Dataset content: Begin
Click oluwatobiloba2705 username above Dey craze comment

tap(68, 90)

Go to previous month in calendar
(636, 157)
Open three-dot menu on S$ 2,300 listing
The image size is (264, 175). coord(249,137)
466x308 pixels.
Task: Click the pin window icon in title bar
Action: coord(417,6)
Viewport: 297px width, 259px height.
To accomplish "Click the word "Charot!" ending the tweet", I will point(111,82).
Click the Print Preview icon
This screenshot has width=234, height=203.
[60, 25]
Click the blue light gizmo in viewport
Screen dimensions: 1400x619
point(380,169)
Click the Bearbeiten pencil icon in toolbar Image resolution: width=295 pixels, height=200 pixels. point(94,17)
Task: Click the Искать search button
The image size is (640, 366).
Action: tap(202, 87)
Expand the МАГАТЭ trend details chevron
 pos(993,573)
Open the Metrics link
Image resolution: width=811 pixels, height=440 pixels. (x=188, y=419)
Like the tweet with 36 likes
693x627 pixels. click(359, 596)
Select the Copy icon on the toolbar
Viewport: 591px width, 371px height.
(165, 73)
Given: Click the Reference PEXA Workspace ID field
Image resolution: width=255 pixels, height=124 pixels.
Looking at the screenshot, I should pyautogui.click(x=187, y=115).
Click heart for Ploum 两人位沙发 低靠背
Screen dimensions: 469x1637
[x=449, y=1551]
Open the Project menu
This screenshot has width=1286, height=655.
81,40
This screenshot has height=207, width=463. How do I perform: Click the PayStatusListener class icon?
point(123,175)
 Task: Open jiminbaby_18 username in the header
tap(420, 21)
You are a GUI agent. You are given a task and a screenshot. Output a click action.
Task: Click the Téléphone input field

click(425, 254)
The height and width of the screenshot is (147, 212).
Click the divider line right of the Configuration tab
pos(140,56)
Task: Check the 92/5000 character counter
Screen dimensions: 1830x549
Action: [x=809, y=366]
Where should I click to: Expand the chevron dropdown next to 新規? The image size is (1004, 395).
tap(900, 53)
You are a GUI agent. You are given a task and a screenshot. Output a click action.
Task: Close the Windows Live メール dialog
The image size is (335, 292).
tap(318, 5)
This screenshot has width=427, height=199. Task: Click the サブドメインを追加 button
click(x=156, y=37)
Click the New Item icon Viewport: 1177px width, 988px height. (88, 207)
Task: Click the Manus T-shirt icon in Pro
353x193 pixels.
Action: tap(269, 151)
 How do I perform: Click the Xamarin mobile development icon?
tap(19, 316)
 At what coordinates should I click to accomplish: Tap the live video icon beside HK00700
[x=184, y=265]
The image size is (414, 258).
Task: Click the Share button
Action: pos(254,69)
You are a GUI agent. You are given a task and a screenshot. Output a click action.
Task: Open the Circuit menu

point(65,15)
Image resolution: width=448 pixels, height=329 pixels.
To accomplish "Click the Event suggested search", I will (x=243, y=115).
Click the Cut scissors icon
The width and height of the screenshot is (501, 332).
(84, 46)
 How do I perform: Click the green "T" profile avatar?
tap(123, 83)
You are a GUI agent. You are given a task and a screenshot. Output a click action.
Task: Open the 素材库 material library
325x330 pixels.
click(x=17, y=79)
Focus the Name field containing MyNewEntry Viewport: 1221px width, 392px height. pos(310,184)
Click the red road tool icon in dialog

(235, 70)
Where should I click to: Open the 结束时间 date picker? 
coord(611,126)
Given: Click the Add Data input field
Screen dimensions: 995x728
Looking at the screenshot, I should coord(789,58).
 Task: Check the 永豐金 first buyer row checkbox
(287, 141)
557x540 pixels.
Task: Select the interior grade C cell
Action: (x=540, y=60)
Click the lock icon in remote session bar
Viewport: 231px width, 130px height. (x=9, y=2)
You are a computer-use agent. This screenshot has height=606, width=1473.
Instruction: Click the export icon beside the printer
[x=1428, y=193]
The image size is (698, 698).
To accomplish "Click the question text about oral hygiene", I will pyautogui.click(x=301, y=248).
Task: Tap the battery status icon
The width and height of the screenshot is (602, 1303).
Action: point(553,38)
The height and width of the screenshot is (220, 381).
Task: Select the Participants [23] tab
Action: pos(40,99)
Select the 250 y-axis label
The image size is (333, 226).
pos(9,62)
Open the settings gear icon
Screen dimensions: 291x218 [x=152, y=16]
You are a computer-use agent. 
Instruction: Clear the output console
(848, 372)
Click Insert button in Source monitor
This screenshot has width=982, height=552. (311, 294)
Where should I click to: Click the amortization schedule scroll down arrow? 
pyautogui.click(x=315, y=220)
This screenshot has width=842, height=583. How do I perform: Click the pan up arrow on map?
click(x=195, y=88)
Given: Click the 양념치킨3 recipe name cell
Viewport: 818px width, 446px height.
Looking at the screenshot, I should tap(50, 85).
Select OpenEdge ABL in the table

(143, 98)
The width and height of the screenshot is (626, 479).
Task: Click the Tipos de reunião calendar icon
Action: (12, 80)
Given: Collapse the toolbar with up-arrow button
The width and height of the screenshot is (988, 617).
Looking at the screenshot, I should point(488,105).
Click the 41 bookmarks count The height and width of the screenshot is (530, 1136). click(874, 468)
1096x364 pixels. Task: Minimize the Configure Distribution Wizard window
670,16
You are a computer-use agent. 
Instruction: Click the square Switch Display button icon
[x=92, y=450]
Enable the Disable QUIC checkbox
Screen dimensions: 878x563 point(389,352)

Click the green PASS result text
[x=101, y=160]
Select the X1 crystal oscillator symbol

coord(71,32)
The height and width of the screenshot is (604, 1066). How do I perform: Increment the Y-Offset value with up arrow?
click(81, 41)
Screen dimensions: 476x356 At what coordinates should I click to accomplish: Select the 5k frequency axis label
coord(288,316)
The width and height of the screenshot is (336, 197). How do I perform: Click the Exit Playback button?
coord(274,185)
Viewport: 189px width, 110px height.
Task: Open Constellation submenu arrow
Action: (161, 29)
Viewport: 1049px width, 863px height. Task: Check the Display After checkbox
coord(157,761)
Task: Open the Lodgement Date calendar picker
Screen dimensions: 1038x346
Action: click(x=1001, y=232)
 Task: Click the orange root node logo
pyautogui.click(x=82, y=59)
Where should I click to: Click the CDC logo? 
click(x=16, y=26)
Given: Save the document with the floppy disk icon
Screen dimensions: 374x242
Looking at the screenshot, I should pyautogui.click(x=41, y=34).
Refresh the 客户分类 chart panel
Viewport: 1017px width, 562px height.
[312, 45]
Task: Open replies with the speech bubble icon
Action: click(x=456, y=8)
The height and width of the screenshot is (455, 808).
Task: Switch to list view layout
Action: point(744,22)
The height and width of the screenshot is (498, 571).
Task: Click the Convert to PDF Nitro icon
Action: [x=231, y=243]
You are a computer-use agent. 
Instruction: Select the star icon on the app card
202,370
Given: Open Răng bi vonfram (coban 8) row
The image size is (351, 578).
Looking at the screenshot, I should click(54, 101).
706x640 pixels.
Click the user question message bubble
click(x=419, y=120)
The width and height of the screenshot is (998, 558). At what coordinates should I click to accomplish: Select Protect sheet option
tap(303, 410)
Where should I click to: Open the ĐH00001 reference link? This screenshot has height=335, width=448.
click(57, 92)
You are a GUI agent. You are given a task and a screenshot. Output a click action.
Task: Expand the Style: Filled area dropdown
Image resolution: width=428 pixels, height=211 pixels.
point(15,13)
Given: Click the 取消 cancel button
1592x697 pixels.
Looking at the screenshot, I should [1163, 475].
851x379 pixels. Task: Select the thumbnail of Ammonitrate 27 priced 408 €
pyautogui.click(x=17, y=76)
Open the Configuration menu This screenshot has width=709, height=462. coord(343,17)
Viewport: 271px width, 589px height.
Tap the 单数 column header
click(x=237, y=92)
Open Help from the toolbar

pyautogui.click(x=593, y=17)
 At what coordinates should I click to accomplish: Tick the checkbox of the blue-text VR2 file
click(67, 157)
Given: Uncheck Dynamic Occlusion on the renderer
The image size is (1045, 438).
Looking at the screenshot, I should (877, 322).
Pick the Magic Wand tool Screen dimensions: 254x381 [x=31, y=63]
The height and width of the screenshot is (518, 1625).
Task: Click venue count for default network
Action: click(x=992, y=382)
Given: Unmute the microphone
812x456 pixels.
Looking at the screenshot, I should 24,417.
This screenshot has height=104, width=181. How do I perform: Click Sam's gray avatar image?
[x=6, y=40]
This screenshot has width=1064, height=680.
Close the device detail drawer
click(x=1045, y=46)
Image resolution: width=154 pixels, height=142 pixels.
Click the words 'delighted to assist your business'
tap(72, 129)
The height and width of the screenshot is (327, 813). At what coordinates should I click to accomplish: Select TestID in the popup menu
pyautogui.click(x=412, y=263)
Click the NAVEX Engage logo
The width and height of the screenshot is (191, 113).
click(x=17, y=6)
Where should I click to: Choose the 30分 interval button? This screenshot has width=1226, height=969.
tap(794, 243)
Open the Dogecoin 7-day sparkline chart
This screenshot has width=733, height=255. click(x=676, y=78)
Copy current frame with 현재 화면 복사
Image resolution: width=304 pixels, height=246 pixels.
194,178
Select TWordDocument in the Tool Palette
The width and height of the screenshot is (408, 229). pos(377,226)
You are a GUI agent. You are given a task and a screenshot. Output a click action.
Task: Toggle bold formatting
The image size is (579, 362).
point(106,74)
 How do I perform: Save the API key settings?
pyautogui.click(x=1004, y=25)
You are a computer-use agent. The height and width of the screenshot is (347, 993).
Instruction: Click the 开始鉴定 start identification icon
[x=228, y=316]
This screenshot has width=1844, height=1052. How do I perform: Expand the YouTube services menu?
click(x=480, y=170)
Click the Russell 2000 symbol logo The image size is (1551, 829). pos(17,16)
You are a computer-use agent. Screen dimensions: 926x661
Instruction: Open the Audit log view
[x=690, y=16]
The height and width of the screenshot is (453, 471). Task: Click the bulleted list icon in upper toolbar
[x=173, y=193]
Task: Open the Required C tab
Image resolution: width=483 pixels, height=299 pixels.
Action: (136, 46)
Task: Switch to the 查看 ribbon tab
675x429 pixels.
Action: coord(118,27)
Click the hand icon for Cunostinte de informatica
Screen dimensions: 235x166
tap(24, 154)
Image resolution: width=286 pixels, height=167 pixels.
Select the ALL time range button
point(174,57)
Dataset content: End
» Requirement:
In the listing above, transcribe exactly everything from the line containing "1592x697 pixels." down to the line containing "Given: Uncheck Dynamic", including both and nothing more.

» Worked solution:
1592x697 pixels.
Looking at the screenshot, I should [1163, 475].
851x379 pixels. Task: Select the thumbnail of Ammonitrate 27 priced 408 €
pyautogui.click(x=17, y=76)
Open the Configuration menu This screenshot has width=709, height=462. coord(343,17)
Viewport: 271px width, 589px height.
Tap the 单数 column header
click(x=237, y=92)
Open Help from the toolbar

pyautogui.click(x=593, y=17)
 At what coordinates should I click to accomplish: Tick the checkbox of the blue-text VR2 file
click(67, 157)
Given: Uncheck Dynamic Occlusion on the renderer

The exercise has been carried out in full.